躊躇いと戸惑いの中で
「梶原君が居なくなって、色々と大変でしょ」
「ええ、はい。POP作成はいいんですが、アルバイトを使うって、結構大変なんですね」
乾君は、自分とそれほど年の変わらない数名のアルバイトを纏めるのに苦労しているようだ。
「上司が変わると、変に反発する子もいるからね」
私の言葉に乾君が苦笑いをしている。
図星みたいだ。
給湯室に入り私がマグカップを洗っている間、乾君はポケットからスマホを取り出し操作していた。
そんな姿を視界の隅に捉えながら、以前ここでしたキスをぼんやりと思い出していた。
あれ以来、彼の方から特に何かあるわけでもないところを見れば、好きだなんていいながらも、結局は魔が刺したってことなんだろうな。
彼に恋愛云々を期待しているわけじゃないけれど、魔が刺したとはいえ私もまだまだ満更でもないってことよね。
三十女も捨てたものじゃないってことよ。
勝手にポジティブに捉え、洗ったマグを拭いて棚に収める。
「さて。帰りますか」
クルリと振り返るりと、乾君が頷く。
フロアに寄りバッグを手にしてそのまま玄関まで一緒に向かってから気がついたけれど、乾君を見れば手ぶらだった。
「鞄は?」
訊ねる私へ、ありません。

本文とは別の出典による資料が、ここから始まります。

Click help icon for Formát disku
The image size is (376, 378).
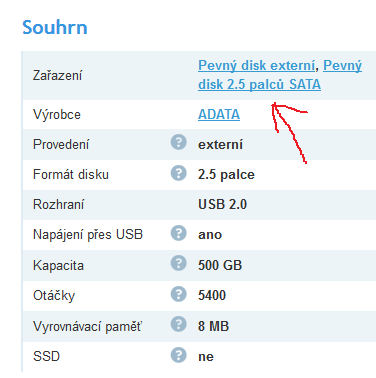pyautogui.click(x=179, y=173)
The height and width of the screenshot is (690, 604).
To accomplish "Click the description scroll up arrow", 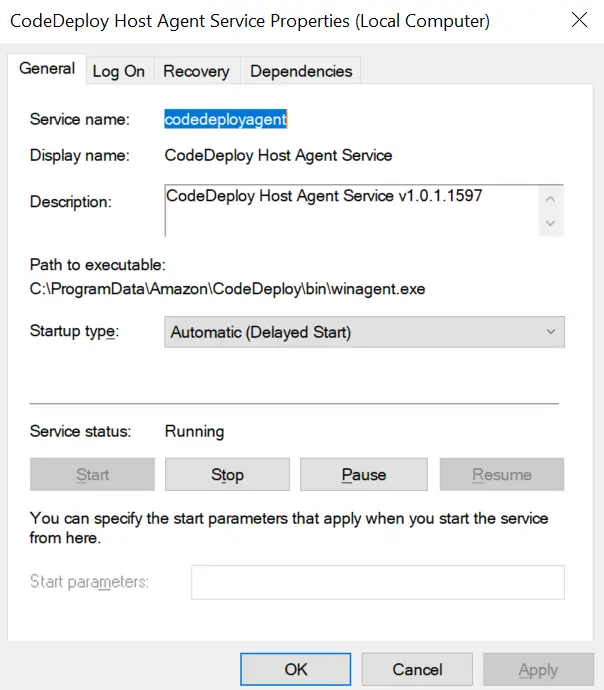I will click(550, 199).
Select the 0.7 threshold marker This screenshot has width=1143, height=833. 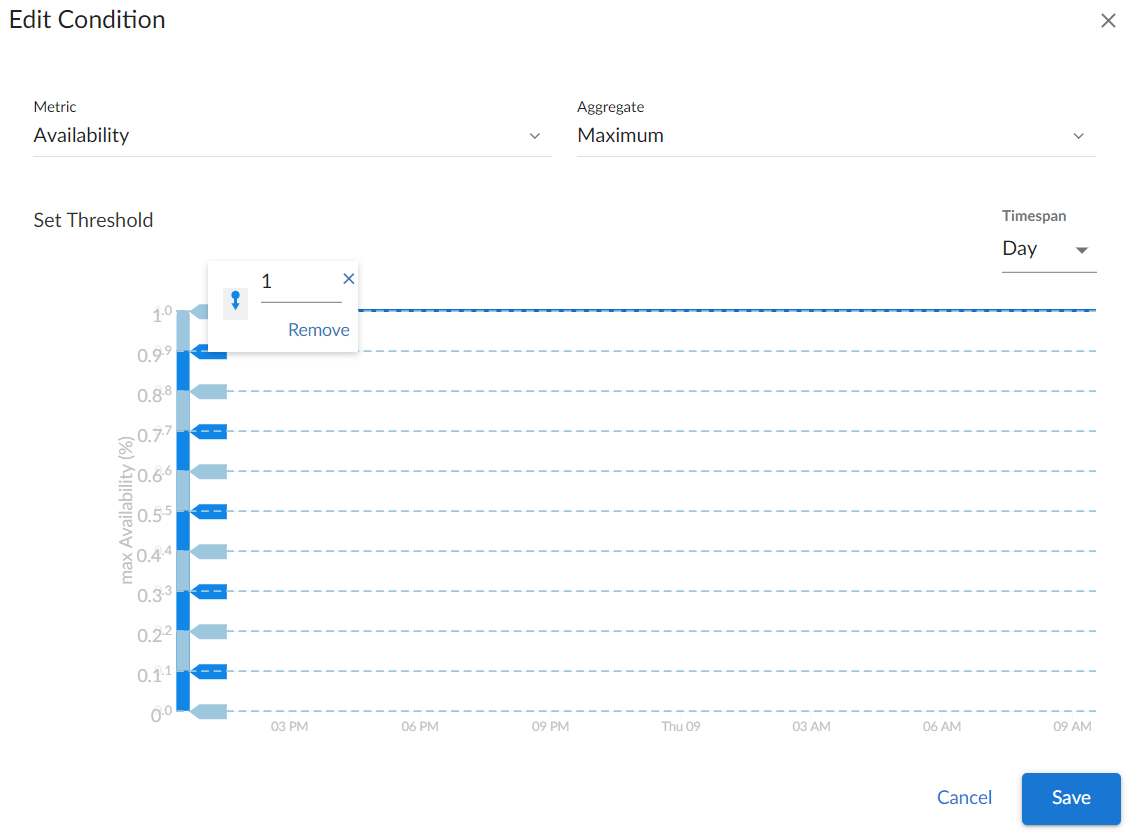click(210, 431)
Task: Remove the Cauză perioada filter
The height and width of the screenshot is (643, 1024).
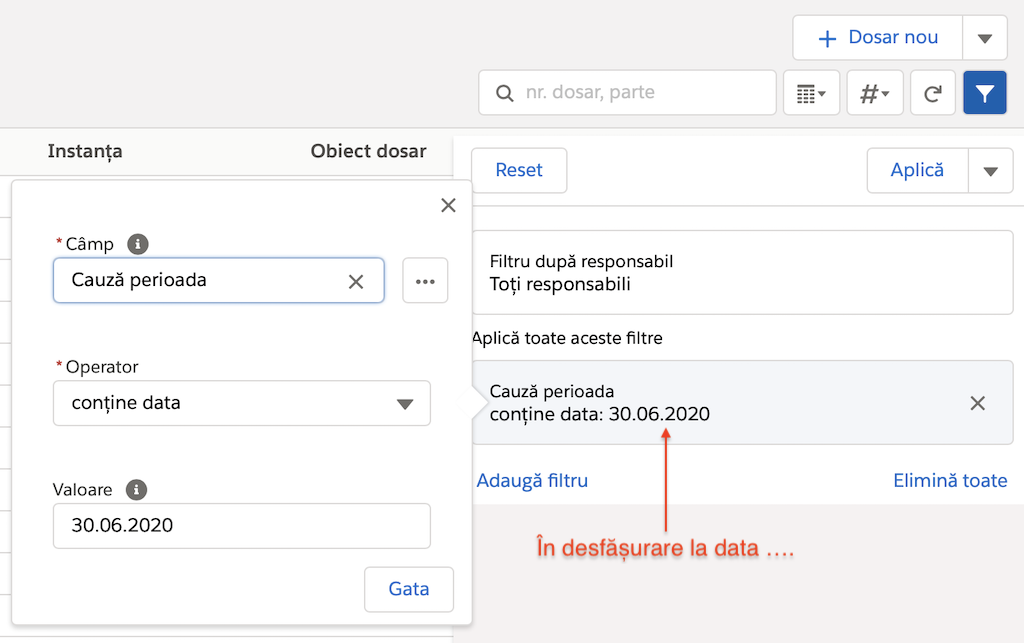Action: tap(978, 403)
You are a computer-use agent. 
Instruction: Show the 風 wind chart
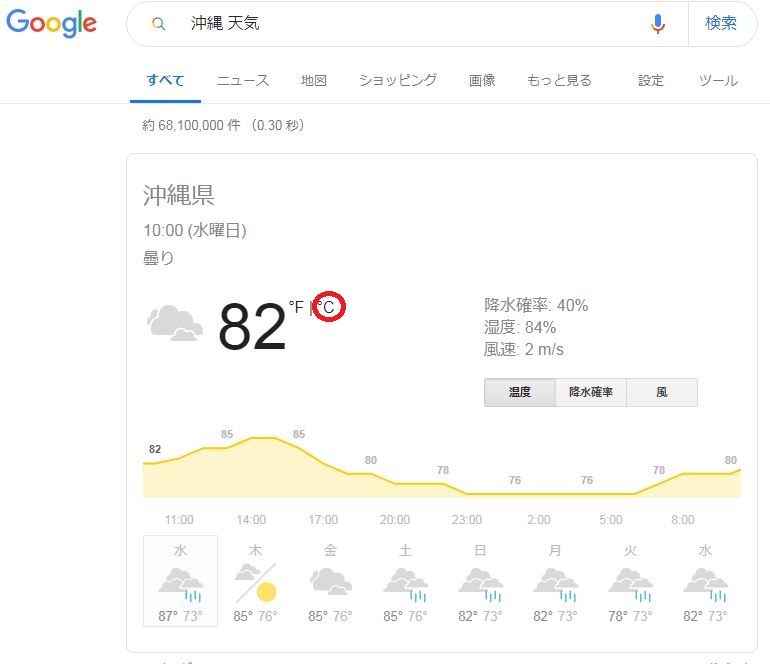pos(662,393)
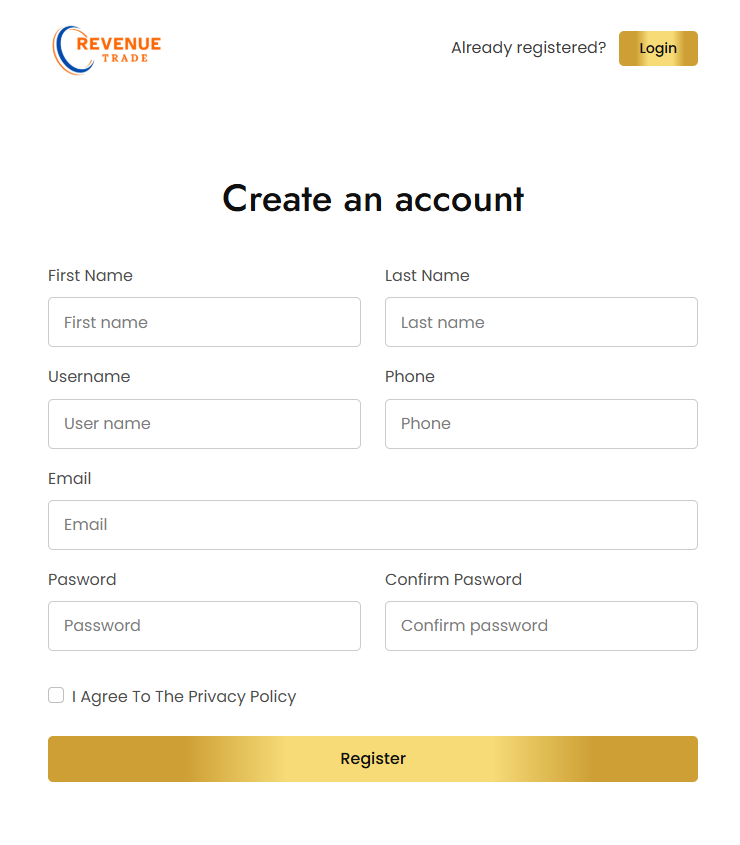This screenshot has width=740, height=845.
Task: Click the Phone field label
Action: 410,377

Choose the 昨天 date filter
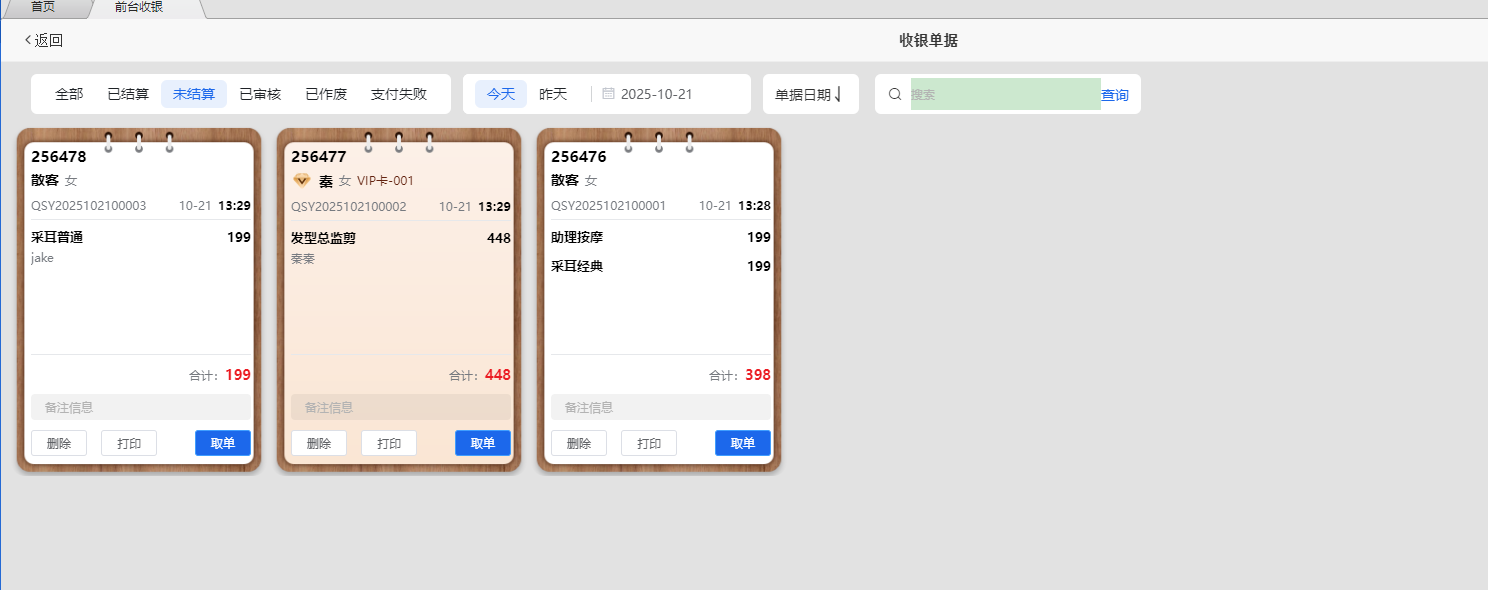[553, 94]
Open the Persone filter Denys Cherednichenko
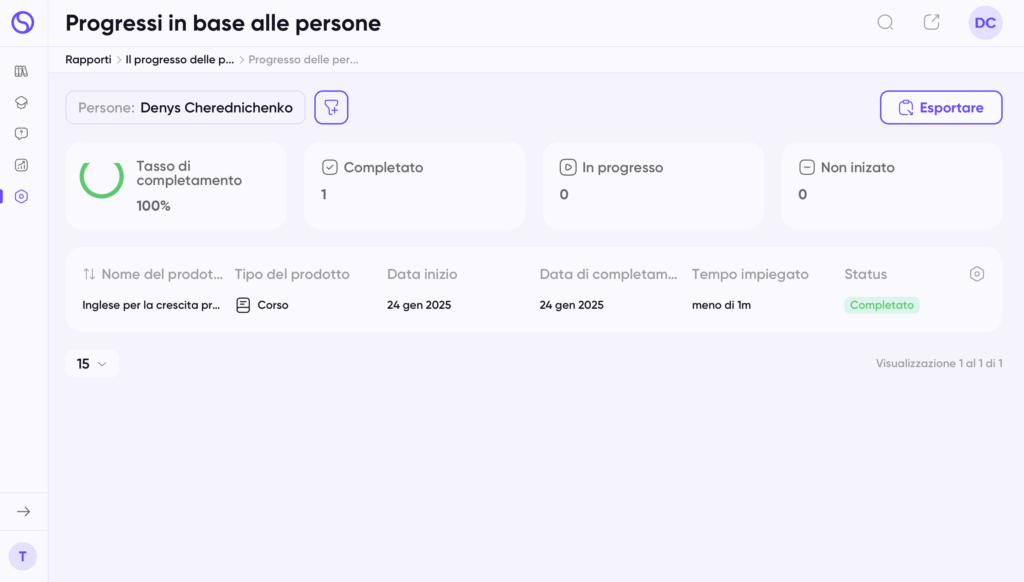The image size is (1024, 582). pos(185,107)
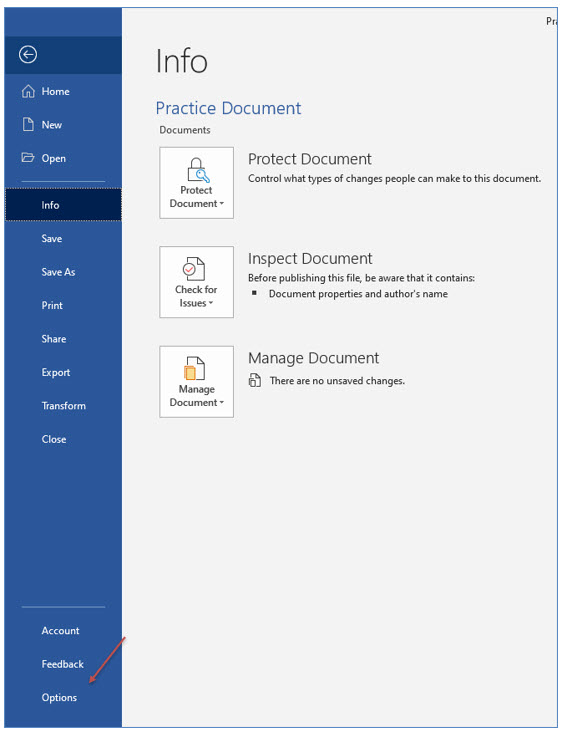Click the Home house icon
This screenshot has height=734, width=570.
[28, 91]
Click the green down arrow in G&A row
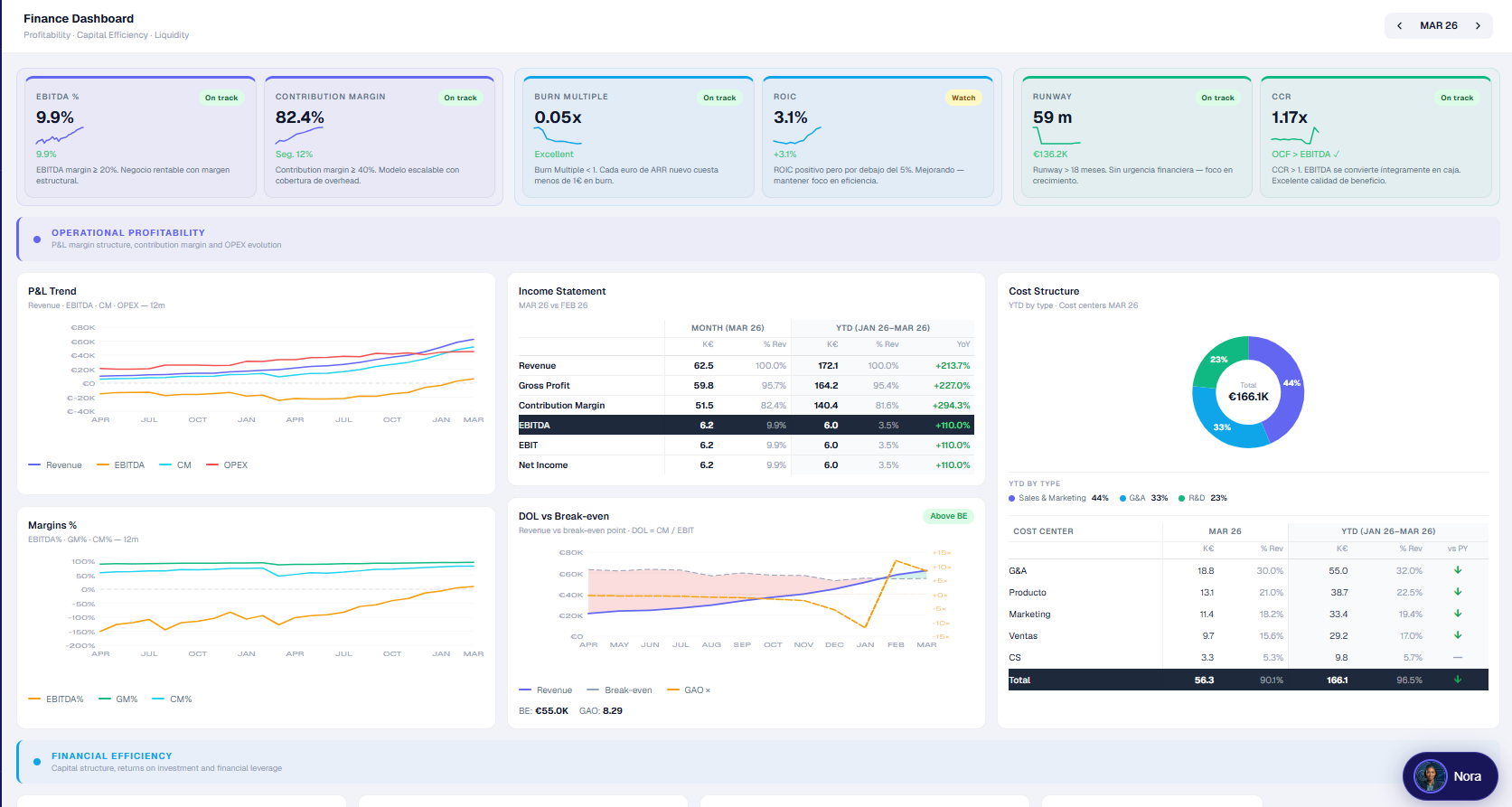This screenshot has width=1512, height=807. click(1457, 570)
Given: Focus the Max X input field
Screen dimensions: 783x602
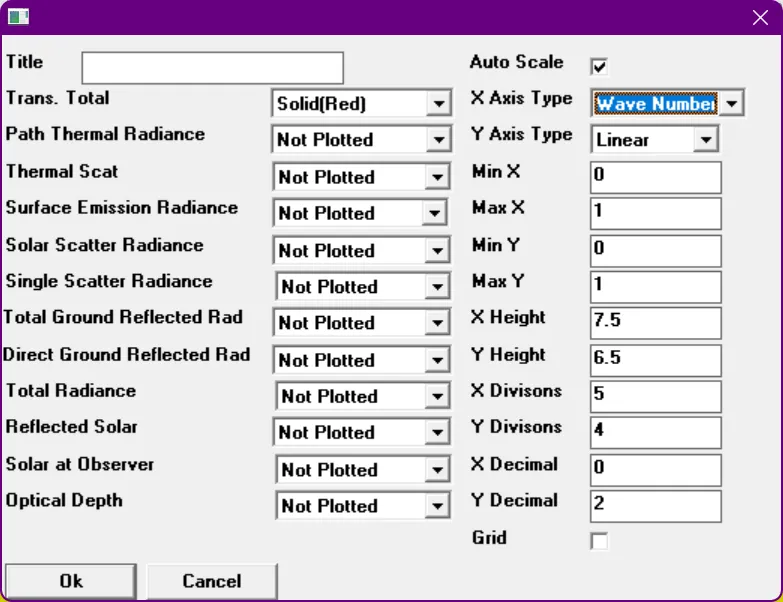Looking at the screenshot, I should (655, 214).
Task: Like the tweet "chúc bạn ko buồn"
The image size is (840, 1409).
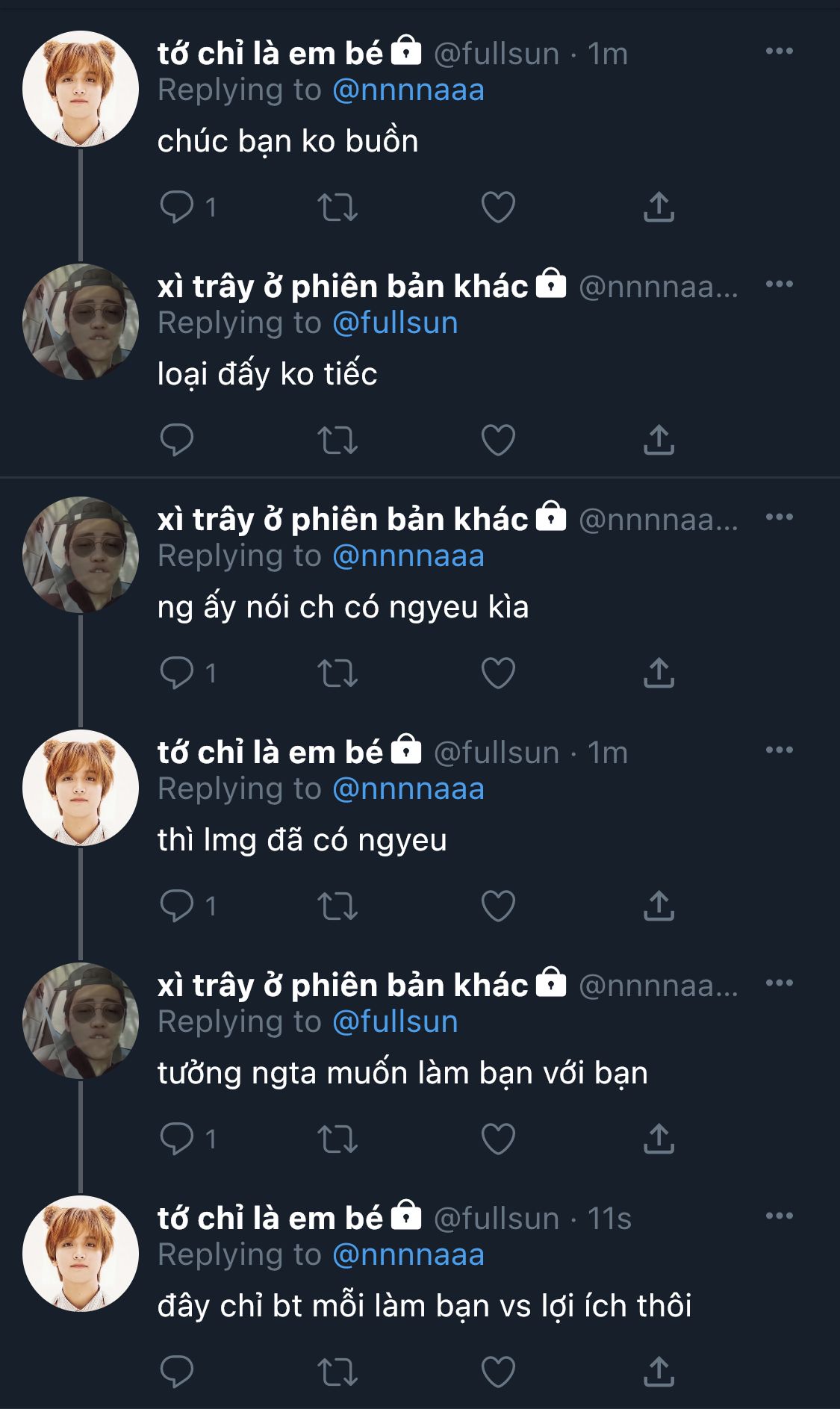Action: point(498,207)
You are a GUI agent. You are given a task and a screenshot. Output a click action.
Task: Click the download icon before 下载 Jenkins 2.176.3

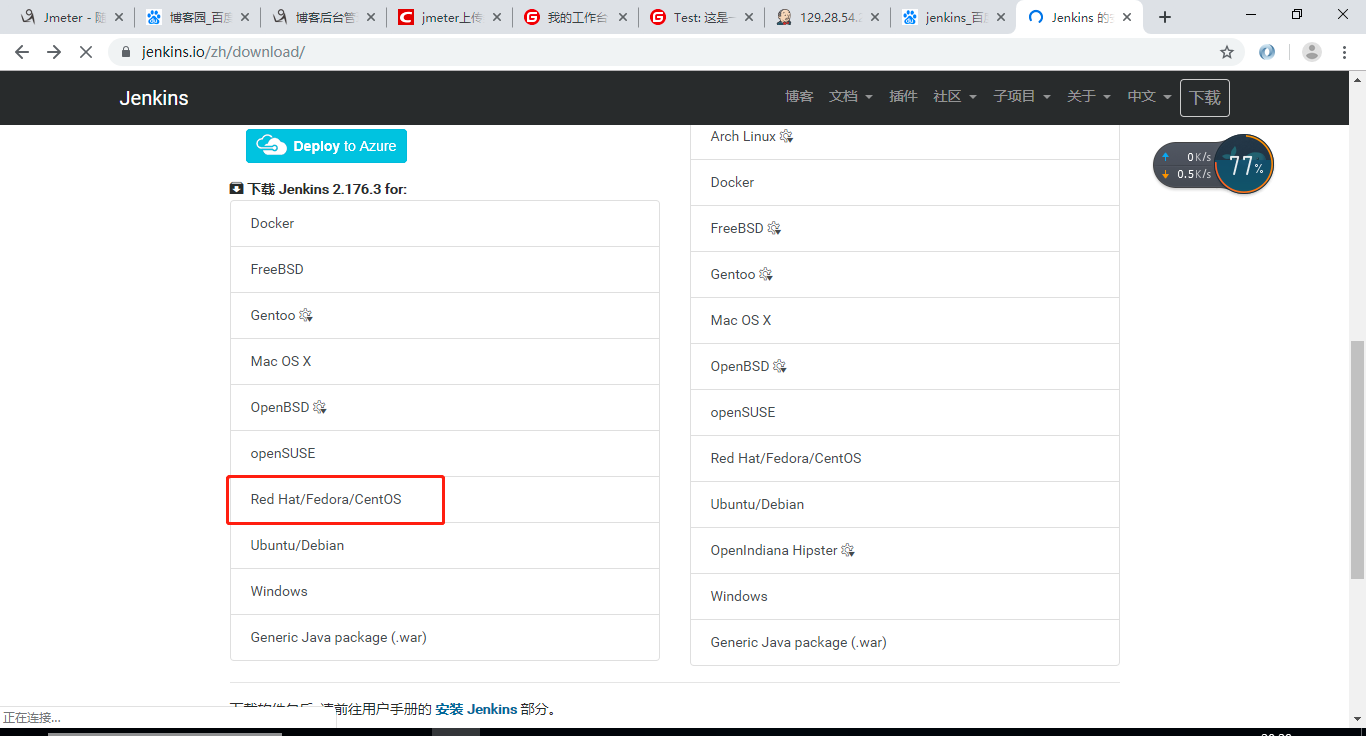pyautogui.click(x=235, y=188)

と笑顔を向ける。
「店舗の時は、色々と書類を持ち歩かなきゃいけなかったけど。ここでは、特に何も必要なくて。今は、財布と携帯だけです」
男って身軽でいいよね。
私なんて、化粧ポーチやら手帳やらブラシやら。
なんだかんだと色々入っている。
「碓氷さん」
「ん?」
「食事、しましたか?」
「まだだけど」
「何か食べに行きませんか?」
「私と?」
「はい」
「いいけど。上司と一緒に食事しても楽しくないんじゃないの?」
上司というところを強調するように。
だけど、少しの笑いも混ぜて、重く嫌味にならないように返した。
「前にも言ったじゃないですか。僕に気を遣わないで下さい。僕は碓氷さんが好きなんですから。だから、一緒に食事もしたい」
「え……、あ。うん」
以前同様に、ストレートに言われすぎて、年上としてスマートに対処できない。
僅かな動揺を隠すようにして、何食べよっか。なんて笑って訊いたら。
「碓氷さんとなら、何でもいいです」
と満面の笑顔。
直球をどんどん投げ込まれて、受け取るだけで必死だ。
結局、そんなどストレートの発言ばかりする乾君を素面で相手する勇気もなく、居酒屋へと足を向けた。
アルコールに頼るなんて、私らしくないかな。